И не забудьте принести Асклепию* в жертву петуха
Житель Афин по имени Критон сделал знак рабу, стоявшему поодаль. Тот, поняв намерение хозяина, с поклоном удалился. В помещении было довольно много людей. Все молчали и смиренно ждали. Раб отсутствовал долго и вернулся не один. За ним следовал охранник. Приговорённый даже не повернулся. Он, сложив руки за спиной, стоял и смотрел в окно. Сократ любовался видом безбрежного моря.
– Пора! – вошедший протянул узнику сосуд.
– Это то, о чём я думаю? – философ взял кубок.
– Да. Это твой выбор! – ответил Цикута.
– В таком случае ты обязан рассказать мне, что с ним делать. Сократ хотел поставить сосуд на стол, но передумал и держал его в своих руках.
– Ты же понимаешь, что я сам напиток этот никогда не пробовал.

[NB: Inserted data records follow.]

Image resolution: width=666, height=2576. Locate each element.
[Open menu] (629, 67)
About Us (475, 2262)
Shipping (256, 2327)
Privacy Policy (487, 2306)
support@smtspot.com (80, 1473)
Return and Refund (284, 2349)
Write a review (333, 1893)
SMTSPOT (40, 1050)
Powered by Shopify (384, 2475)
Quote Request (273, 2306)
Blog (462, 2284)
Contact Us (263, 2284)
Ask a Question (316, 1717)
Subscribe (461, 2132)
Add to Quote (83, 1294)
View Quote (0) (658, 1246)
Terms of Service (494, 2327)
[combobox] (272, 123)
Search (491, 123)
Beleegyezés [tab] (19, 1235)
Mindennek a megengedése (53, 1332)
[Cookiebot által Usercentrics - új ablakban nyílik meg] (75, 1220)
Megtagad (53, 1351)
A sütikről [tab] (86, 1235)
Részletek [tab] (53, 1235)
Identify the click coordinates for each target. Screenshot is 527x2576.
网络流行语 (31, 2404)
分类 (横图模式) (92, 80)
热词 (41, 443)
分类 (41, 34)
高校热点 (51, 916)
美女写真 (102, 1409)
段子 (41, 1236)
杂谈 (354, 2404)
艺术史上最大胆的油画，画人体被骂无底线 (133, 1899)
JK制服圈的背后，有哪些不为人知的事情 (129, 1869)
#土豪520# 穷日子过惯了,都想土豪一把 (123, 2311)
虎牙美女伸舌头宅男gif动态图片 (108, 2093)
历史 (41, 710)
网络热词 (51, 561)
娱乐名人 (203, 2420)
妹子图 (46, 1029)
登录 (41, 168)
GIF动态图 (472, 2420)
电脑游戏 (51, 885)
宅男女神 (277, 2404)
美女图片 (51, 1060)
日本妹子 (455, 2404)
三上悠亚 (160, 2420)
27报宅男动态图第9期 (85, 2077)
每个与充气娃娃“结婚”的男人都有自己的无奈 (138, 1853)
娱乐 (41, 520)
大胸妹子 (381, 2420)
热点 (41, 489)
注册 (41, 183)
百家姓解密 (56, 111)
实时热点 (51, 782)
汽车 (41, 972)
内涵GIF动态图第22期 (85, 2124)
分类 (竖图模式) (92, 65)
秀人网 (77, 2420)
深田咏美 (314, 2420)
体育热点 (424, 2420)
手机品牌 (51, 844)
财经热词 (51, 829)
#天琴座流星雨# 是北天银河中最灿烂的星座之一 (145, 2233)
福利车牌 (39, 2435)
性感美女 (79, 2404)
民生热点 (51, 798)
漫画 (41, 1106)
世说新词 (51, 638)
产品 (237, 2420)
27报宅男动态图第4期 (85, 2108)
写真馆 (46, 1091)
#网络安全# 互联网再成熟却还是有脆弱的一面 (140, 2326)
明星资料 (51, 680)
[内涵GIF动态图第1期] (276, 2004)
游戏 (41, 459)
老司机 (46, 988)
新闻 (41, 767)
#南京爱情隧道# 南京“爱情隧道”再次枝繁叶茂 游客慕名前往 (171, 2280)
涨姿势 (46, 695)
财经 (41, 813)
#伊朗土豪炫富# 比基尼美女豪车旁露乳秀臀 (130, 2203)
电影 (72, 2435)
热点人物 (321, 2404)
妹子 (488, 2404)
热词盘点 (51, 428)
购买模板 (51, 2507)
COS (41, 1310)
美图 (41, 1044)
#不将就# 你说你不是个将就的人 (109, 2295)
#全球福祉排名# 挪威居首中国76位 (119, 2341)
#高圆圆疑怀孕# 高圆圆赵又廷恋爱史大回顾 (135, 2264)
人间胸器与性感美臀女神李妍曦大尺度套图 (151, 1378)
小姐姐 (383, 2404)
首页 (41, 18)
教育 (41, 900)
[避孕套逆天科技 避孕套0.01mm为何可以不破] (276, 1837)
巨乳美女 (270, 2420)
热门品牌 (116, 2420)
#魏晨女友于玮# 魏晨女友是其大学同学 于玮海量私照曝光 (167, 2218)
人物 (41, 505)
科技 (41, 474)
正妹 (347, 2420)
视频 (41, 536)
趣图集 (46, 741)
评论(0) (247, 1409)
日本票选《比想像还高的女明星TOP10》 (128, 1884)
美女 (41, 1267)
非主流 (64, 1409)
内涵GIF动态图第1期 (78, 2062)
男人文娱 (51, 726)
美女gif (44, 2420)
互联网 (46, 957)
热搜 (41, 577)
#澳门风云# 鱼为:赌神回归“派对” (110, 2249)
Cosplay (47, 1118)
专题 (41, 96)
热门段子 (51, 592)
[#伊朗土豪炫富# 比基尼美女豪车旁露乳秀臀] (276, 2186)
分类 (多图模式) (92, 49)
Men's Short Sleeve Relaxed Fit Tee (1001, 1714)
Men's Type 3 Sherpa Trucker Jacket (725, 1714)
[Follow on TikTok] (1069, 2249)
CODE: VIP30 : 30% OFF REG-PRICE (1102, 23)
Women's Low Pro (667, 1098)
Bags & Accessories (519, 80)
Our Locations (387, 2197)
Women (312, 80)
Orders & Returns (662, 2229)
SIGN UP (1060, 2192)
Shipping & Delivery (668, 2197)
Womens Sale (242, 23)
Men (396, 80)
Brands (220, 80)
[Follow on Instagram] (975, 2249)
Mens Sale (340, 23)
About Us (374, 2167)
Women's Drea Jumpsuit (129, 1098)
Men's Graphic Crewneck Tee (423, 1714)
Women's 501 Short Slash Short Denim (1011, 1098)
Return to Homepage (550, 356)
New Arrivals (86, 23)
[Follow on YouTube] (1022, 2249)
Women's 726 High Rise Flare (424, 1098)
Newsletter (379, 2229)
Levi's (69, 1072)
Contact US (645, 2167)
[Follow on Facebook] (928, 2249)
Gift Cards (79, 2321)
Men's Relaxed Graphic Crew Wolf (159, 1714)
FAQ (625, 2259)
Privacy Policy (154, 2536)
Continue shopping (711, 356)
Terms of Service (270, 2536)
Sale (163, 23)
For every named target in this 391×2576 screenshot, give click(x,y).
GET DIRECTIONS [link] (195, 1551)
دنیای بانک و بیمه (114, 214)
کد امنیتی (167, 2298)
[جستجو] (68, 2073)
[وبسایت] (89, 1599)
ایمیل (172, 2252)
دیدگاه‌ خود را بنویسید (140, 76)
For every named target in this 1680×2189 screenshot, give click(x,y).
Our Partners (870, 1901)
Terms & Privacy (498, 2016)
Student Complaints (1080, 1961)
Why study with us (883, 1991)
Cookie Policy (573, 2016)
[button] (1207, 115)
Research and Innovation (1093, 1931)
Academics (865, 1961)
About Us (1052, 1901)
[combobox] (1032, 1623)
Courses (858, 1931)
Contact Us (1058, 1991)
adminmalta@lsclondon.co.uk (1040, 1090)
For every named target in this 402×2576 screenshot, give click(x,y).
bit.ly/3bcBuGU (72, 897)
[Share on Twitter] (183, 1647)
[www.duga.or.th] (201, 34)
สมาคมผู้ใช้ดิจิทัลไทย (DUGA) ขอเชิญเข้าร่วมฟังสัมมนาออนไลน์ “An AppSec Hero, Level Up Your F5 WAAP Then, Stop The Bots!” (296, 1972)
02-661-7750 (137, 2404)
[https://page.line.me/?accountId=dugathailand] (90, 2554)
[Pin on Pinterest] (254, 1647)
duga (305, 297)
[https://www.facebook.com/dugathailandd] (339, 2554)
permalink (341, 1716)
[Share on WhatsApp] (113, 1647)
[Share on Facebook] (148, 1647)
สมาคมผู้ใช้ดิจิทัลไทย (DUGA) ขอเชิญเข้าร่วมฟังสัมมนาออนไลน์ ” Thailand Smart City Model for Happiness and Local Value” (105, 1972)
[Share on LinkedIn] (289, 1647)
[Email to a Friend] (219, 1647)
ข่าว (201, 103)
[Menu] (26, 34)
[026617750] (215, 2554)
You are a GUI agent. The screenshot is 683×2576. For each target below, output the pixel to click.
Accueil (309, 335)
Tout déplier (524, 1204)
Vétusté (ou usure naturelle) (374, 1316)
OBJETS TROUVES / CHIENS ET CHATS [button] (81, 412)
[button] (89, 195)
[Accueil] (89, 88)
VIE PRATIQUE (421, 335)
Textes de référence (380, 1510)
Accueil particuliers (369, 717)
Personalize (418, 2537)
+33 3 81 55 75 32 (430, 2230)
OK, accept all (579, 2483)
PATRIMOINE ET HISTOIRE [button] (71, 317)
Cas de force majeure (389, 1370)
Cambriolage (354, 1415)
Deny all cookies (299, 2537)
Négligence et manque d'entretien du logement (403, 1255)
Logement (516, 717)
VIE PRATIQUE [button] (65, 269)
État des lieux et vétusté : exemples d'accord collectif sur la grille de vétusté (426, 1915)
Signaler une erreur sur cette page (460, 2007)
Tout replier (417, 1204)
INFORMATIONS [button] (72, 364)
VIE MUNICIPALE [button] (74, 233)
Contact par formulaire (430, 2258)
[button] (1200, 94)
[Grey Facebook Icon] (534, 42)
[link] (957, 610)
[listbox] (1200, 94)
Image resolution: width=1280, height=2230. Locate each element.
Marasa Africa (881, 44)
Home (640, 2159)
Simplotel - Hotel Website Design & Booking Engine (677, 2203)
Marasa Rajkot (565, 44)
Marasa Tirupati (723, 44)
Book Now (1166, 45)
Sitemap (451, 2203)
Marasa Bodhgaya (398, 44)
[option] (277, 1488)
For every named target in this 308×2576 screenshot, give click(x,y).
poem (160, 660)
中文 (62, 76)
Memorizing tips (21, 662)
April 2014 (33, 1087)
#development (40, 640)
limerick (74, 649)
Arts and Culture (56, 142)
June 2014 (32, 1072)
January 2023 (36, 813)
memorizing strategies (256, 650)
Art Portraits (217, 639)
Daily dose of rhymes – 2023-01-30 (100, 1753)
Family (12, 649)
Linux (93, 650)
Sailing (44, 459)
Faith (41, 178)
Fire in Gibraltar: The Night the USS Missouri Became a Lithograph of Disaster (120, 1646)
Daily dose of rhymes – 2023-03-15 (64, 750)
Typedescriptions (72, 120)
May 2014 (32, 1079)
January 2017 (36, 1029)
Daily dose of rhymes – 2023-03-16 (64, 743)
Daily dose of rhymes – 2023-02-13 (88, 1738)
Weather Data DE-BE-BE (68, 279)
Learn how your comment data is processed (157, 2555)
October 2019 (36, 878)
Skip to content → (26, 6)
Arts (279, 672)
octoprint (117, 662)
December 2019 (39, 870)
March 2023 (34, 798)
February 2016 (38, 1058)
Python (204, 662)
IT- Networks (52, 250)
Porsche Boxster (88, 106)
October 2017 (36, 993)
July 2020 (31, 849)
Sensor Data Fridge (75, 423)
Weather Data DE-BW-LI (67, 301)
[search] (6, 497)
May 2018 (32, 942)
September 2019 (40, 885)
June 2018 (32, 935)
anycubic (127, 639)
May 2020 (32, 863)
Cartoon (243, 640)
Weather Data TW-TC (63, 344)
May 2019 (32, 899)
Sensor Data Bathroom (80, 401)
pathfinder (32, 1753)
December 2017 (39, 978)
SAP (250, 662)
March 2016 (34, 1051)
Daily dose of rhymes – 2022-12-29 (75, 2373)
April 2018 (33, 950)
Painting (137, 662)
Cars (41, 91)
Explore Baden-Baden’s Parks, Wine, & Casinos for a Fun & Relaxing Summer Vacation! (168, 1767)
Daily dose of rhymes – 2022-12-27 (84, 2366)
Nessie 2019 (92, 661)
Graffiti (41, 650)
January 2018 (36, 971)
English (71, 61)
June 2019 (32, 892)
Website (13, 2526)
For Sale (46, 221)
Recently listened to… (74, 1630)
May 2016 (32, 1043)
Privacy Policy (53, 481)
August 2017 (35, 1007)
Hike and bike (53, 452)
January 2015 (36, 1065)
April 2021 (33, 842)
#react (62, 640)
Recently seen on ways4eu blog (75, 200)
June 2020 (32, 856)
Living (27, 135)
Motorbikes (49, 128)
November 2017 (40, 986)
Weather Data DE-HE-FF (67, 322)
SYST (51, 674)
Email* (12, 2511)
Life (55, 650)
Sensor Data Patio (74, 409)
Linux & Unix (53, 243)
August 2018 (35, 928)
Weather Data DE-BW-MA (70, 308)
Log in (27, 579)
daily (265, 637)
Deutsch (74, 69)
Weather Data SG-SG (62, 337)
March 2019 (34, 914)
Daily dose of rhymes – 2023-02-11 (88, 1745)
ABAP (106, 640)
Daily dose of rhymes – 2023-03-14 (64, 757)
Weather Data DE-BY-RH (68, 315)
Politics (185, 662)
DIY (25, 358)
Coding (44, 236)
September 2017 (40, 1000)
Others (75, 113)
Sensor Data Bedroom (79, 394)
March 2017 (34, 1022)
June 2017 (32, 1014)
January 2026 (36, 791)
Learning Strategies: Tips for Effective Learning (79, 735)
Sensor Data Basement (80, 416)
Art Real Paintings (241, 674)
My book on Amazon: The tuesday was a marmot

Только поэтому сейчас и разговариваю с тобой. Но я расскажу, как с этим поступали другие, побывавшие в этой комнате, до тебя. Испей, то, что тебе судом определено, затем ходи по комнате из угла в угол, до той поры пока не настанет сильная тяжесть в ногах. Тогда опустись на это ложе. Уверяю, с него ты уже больше не встанешь. Пока голова твоя будет в состоянии рождать мысли – воздай должное нашим богам. Благодари их неустанно за переселение души в царство мёртвых. Да будет твоя дорога в земли Аида лёгкой. Скоро тебе представится возможность узреть Тартар и любоваться подземельями, куда великий Зевс низвергнул Кроноса и титанов.
– В таком случае отвечай: позволишь ли ты моим друзьям остаться здесь подле меня до последней минуты? Я поведаю им то, что увижу по дороге в Аид.
Охранник на мгновение задумался. Он хотел было ответить отказом, но потом со всей решительностью произнёс:
– Ареопаг, состоявшийся на холме Ареса, ни словом не упомянул в своём решении о твоих друзьях. Следовательно, они могут оставаться с тобой сколь угодно долго. Однако и я в таком случае останусь здесь. Ибо моё предназначение следить за порядком. И я обязан это делать.
***
Сократ, ещё раз посмотрел на кубок. Потом с улыбкой протянул его одному из своих друзей. Тот, выставив перед собой руки, отшатнулся.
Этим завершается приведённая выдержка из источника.